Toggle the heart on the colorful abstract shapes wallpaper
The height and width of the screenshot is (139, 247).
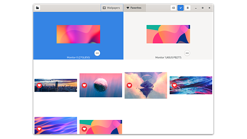coord(84,129)
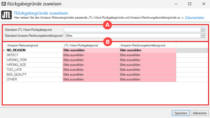Pick JTL-Wawi-Rückgabegrund for TOO_LATE row
The height and width of the screenshot is (118, 210).
pyautogui.click(x=91, y=70)
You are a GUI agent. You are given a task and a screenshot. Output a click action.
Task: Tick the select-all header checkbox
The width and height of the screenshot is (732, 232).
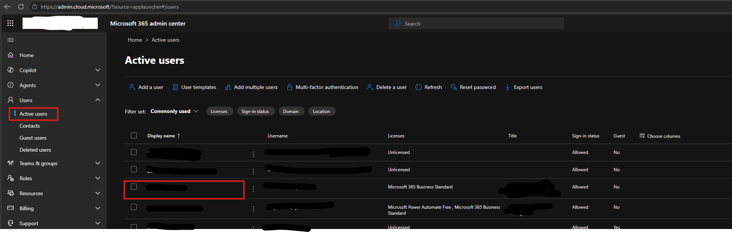(x=134, y=136)

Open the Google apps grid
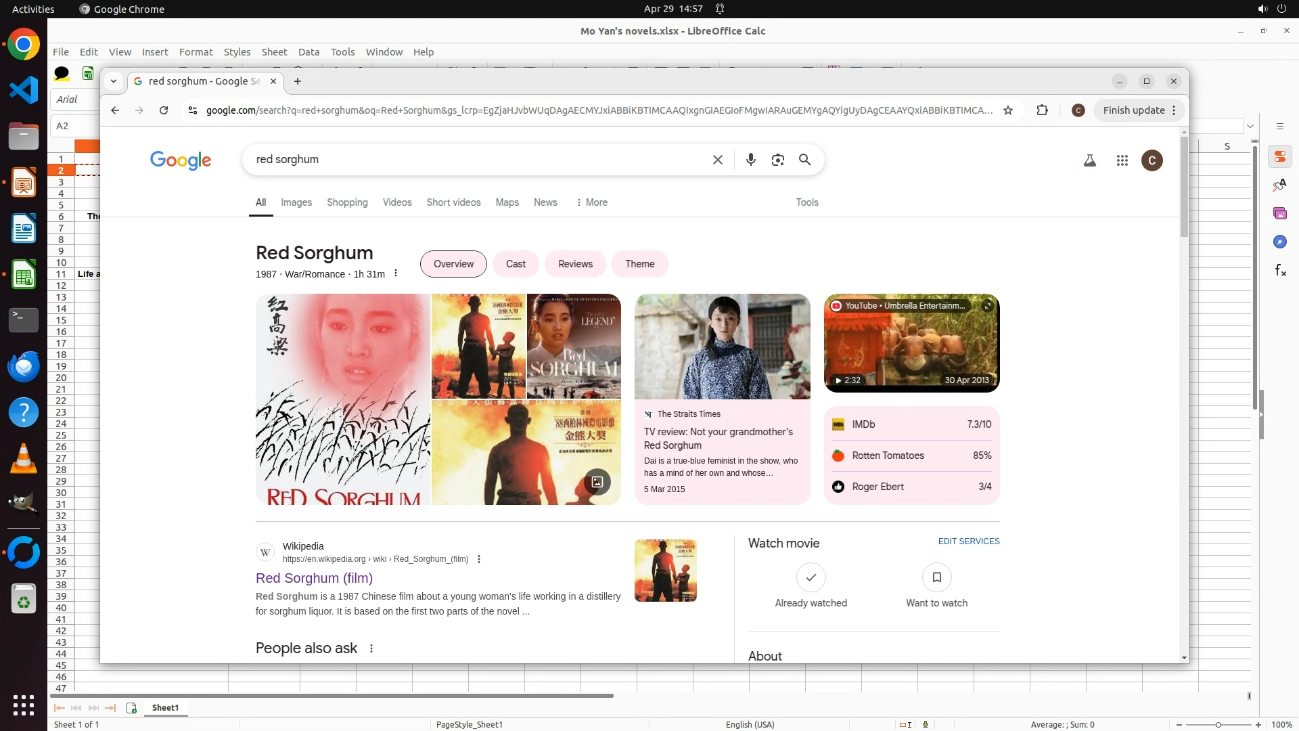coord(1122,160)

_Task statement_. Reproduce every row above verbatim, leaving out the pictures.

_The result_.
Toggle the heart on the colorful abstract shapes wallpaper
The height and width of the screenshot is (139, 247).
coord(84,129)
Pick JTL-Wawi-Rückgabegrund for TOO_LATE row
The height and width of the screenshot is (118, 210).
pyautogui.click(x=91, y=70)
You are a GUI agent. You are given a task and a screenshot. Output a click action.
Task: Tick the select-all header checkbox
The width and height of the screenshot is (732, 232).
(x=134, y=136)

Open the Google apps grid
coord(1122,160)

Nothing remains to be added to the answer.